16 November 2020

It's a Team Effort

Doug Wolfson is a keen sportsman and proud member of one of Movember Hong Kong’s highest fundraising teams
Doug speaks to us about why supporting Movember brings his team the 'Hong Kong University Sandy Bay Rugby Mos' together, through good times and bad, and how getting men to start talking openly has been easier than expected!

A sports team will bring men and women together from all walks of life and with different experiences.  Doug Wolfson’s Movember team includes cancer survivors and guys who have lost parents and grandparents to cancer.  Within their own community, they also have first hand experience of losing people to mental health issues.   Individually and collectively they are all passionate about building a winning team to create more awareness around men’s health.

Doug explains, “I think it always starts with a bunch of guys who have something in common, wanting to grow moustaches, and then it blossoms from there.  Once we realized that we were actually quite good at raising money for an excellent cause, we took it increasingly seriously every year and became one of the top fundraising teams not only in Hong Kong, but in the World.”

Mental health is a huge issue in the rugby community, as it is through all walks of life.  “We were expected to be tough guys who go out and smash into each other on the pitch and then enjoy a couple of beers afterwards. 

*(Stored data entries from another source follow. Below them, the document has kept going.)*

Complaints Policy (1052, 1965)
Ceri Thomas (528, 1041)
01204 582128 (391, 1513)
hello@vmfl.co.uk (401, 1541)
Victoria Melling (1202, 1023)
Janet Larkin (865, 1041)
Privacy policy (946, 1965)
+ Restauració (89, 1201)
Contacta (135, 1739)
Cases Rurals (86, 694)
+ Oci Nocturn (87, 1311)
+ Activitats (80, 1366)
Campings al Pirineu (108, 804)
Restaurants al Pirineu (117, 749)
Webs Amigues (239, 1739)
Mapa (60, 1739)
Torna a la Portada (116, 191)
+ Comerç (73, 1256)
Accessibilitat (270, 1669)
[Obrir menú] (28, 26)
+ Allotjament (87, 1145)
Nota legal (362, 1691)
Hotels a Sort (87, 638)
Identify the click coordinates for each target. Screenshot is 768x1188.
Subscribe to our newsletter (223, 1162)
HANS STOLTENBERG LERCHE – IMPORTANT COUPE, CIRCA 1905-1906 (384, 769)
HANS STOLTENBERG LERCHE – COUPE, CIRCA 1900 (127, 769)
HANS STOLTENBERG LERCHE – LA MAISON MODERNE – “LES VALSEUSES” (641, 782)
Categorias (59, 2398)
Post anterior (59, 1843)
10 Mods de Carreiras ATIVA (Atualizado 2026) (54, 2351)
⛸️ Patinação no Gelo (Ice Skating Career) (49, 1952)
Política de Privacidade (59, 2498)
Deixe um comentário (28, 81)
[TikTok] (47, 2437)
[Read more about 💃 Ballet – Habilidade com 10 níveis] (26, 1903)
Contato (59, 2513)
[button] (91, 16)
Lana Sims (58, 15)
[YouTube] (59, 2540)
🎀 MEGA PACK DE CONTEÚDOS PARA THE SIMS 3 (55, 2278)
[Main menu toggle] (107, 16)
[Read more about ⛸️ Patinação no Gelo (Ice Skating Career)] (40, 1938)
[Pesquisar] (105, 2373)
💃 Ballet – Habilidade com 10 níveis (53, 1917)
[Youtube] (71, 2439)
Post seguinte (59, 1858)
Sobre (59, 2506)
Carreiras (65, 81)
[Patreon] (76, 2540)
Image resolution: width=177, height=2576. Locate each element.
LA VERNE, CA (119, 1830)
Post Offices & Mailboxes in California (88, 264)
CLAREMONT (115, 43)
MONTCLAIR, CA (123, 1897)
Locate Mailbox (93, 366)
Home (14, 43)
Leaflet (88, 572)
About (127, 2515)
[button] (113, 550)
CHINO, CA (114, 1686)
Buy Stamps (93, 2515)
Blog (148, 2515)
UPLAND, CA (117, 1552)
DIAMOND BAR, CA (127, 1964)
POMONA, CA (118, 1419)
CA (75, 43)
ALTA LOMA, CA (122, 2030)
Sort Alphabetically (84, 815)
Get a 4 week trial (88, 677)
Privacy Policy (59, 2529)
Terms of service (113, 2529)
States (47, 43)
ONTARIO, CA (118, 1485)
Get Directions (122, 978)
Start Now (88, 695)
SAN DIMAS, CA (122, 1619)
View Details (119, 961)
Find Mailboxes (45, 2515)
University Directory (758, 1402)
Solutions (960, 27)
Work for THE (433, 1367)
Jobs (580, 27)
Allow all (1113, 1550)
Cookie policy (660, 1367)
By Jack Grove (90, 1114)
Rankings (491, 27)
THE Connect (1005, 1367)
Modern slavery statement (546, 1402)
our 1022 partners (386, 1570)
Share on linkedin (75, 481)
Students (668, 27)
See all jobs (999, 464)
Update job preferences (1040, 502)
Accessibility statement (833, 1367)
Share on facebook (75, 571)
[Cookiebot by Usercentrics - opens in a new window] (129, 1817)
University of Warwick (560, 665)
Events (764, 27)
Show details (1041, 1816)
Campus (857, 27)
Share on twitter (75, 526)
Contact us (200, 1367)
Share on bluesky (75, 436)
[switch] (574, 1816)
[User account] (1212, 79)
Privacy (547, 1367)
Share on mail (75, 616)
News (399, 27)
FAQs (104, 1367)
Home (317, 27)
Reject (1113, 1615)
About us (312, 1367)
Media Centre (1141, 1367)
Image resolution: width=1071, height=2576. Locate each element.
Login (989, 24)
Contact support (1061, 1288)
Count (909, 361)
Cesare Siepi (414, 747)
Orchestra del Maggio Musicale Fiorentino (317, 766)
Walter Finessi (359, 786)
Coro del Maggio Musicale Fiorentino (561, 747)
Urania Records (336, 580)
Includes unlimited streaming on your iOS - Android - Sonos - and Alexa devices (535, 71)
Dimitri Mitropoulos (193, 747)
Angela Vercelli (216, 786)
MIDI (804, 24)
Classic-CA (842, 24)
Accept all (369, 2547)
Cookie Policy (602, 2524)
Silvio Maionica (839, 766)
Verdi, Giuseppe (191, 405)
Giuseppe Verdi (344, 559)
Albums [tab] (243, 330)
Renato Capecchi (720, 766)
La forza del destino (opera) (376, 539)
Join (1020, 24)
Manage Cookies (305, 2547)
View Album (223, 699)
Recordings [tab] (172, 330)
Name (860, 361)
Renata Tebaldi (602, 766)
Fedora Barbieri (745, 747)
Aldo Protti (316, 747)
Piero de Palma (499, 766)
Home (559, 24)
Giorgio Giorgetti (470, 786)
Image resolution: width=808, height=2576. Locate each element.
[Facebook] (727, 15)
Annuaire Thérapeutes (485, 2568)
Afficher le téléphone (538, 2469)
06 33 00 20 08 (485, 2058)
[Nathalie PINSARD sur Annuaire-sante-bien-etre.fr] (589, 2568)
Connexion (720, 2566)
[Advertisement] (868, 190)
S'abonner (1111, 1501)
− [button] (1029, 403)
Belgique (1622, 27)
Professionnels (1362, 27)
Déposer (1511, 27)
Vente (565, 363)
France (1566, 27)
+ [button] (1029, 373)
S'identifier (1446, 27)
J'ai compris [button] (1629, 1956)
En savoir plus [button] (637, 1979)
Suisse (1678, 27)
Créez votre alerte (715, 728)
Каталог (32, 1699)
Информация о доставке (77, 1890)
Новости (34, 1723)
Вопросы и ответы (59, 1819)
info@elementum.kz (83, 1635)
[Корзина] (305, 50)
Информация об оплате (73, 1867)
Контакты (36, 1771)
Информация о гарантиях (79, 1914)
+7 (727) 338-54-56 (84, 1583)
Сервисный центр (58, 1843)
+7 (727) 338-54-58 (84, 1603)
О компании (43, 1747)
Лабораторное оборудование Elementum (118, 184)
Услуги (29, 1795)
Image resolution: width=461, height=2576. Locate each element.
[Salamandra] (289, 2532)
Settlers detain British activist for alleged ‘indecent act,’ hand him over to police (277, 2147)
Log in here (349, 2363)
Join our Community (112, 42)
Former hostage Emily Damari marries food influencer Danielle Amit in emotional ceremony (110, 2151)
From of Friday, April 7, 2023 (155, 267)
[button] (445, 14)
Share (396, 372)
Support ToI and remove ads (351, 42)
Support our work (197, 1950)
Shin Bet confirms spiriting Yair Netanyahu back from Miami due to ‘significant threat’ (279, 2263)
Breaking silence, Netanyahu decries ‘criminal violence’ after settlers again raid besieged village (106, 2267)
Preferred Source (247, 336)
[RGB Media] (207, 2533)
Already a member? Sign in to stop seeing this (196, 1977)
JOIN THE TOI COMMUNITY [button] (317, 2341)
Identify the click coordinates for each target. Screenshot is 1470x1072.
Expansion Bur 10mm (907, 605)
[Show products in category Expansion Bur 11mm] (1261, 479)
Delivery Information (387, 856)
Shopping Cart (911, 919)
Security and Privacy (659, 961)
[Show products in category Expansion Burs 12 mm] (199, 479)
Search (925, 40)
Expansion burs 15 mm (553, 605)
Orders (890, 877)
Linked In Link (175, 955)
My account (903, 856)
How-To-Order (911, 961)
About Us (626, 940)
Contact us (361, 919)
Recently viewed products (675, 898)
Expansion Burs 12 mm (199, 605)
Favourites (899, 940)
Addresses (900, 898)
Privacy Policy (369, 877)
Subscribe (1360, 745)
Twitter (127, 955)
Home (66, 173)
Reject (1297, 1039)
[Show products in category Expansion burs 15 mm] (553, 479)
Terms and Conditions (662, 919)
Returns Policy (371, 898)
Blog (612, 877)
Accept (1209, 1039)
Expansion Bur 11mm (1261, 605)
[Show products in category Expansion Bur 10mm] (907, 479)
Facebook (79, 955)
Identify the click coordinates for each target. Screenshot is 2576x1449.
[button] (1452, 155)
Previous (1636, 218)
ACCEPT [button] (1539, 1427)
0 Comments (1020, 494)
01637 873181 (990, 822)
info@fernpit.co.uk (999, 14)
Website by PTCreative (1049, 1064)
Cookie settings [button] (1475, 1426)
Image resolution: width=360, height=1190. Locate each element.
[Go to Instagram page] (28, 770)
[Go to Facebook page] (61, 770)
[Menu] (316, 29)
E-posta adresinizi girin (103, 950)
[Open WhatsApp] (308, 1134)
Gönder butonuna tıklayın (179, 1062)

“There was no expectation, or room, to talk about feelings, fears or issues. Contrary to popular belief, however, it really hasn’t been that difficult to change that view. I think men, all along, did want to talk about these things, but we just thought that because we didn’t, we weren’t supposed to feel that way.  Talking about how it’s OK to not be OK, and that there are safe spaces to tell people about your anxieties has really changed everyone’s view on what is acceptable.  Making it clear that talking to our mates is a much better result than losing our mates, has led to a completely different approach to men’s mental health by everyone involved in the discussion.”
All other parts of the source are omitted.